# [WORK REQUIRED]
Reproduce each of the lines below verbatim, from first to last.

# [STORED RECORDS]

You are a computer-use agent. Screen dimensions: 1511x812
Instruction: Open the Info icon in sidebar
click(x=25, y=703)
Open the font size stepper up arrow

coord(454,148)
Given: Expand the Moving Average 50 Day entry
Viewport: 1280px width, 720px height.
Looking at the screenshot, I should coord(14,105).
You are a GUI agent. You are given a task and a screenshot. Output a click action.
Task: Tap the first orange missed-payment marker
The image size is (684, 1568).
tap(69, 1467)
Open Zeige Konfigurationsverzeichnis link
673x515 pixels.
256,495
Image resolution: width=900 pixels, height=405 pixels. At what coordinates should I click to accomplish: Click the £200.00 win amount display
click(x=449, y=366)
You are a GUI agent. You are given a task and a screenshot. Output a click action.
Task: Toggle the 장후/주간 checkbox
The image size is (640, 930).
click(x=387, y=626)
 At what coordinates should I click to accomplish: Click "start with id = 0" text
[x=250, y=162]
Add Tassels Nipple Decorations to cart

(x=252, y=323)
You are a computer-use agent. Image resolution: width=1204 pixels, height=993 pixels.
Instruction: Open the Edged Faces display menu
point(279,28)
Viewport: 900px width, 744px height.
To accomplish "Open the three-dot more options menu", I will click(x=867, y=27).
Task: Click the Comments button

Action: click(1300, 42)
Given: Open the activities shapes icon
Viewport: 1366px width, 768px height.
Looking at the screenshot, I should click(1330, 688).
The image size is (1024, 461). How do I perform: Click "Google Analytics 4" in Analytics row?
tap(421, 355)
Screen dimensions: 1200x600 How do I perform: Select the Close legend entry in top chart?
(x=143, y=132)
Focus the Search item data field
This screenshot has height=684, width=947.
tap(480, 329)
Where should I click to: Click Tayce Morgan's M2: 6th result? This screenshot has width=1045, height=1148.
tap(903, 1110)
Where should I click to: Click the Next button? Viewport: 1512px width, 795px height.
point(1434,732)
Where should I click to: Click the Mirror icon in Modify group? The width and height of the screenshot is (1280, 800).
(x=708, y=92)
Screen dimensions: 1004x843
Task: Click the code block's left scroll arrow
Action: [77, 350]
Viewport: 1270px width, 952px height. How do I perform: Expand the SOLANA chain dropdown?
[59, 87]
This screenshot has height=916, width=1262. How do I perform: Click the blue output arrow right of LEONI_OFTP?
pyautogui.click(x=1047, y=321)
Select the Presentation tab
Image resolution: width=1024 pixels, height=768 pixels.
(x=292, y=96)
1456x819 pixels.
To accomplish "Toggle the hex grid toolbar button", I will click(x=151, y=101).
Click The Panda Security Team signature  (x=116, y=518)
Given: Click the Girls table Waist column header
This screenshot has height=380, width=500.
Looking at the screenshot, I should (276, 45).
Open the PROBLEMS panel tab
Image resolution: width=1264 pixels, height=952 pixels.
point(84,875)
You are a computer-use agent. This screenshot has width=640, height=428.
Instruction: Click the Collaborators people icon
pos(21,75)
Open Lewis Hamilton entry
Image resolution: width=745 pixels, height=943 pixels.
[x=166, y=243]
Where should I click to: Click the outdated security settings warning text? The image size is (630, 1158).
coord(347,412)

# [ANSWER BELOW]
You are a computer-use agent. Screen dimensions: 1511x812
Instruction: Open the Info icon in sidebar
click(x=25, y=703)
Open the font size stepper up arrow

coord(454,148)
Given: Expand the Moving Average 50 Day entry
Viewport: 1280px width, 720px height.
Looking at the screenshot, I should coord(14,105).
You are a GUI agent. You are given a task and a screenshot. Output a click action.
Task: Tap the first orange missed-payment marker
The image size is (684, 1568).
tap(69, 1467)
Open Zeige Konfigurationsverzeichnis link
673x515 pixels.
256,495
Image resolution: width=900 pixels, height=405 pixels. At what coordinates should I click to accomplish: Click the £200.00 win amount display
click(x=449, y=366)
You are a GUI agent. You are given a task and a screenshot. Output a click action.
Task: Toggle the 장후/주간 checkbox
The image size is (640, 930).
click(x=387, y=626)
 At what coordinates should I click to accomplish: Click "start with id = 0" text
[x=250, y=162]
Add Tassels Nipple Decorations to cart

(x=252, y=323)
You are a computer-use agent. Image resolution: width=1204 pixels, height=993 pixels.
Instruction: Open the Edged Faces display menu
point(279,28)
Viewport: 900px width, 744px height.
To accomplish "Open the three-dot more options menu", I will click(x=867, y=27).
Task: Click the Comments button

Action: click(1300, 42)
Given: Open the activities shapes icon
Viewport: 1366px width, 768px height.
Looking at the screenshot, I should click(1330, 688).
The image size is (1024, 461). How do I perform: Click "Google Analytics 4" in Analytics row?
tap(421, 355)
Screen dimensions: 1200x600 How do I perform: Select the Close legend entry in top chart?
(x=143, y=132)
Focus the Search item data field
This screenshot has height=684, width=947.
tap(480, 329)
Where should I click to: Click Tayce Morgan's M2: 6th result? This screenshot has width=1045, height=1148.
tap(903, 1110)
Where should I click to: Click the Next button? Viewport: 1512px width, 795px height.
point(1434,732)
Where should I click to: Click the Mirror icon in Modify group? The width and height of the screenshot is (1280, 800).
(x=708, y=92)
Screen dimensions: 1004x843
Task: Click the code block's left scroll arrow
Action: [77, 350]
Viewport: 1270px width, 952px height. How do I perform: Expand the SOLANA chain dropdown?
[59, 87]
This screenshot has height=916, width=1262. How do I perform: Click the blue output arrow right of LEONI_OFTP?
pyautogui.click(x=1047, y=321)
Select the Presentation tab
Image resolution: width=1024 pixels, height=768 pixels.
(x=292, y=96)
1456x819 pixels.
To accomplish "Toggle the hex grid toolbar button", I will click(x=151, y=101).
Click The Panda Security Team signature  (x=116, y=518)
Given: Click the Girls table Waist column header
This screenshot has height=380, width=500.
Looking at the screenshot, I should (276, 45).
Open the PROBLEMS panel tab
Image resolution: width=1264 pixels, height=952 pixels.
point(84,875)
You are a computer-use agent. This screenshot has width=640, height=428.
Instruction: Click the Collaborators people icon
pos(21,75)
Open Lewis Hamilton entry
Image resolution: width=745 pixels, height=943 pixels.
[x=166, y=243]
Where should I click to: Click the outdated security settings warning text? The image size is (630, 1158).
coord(347,412)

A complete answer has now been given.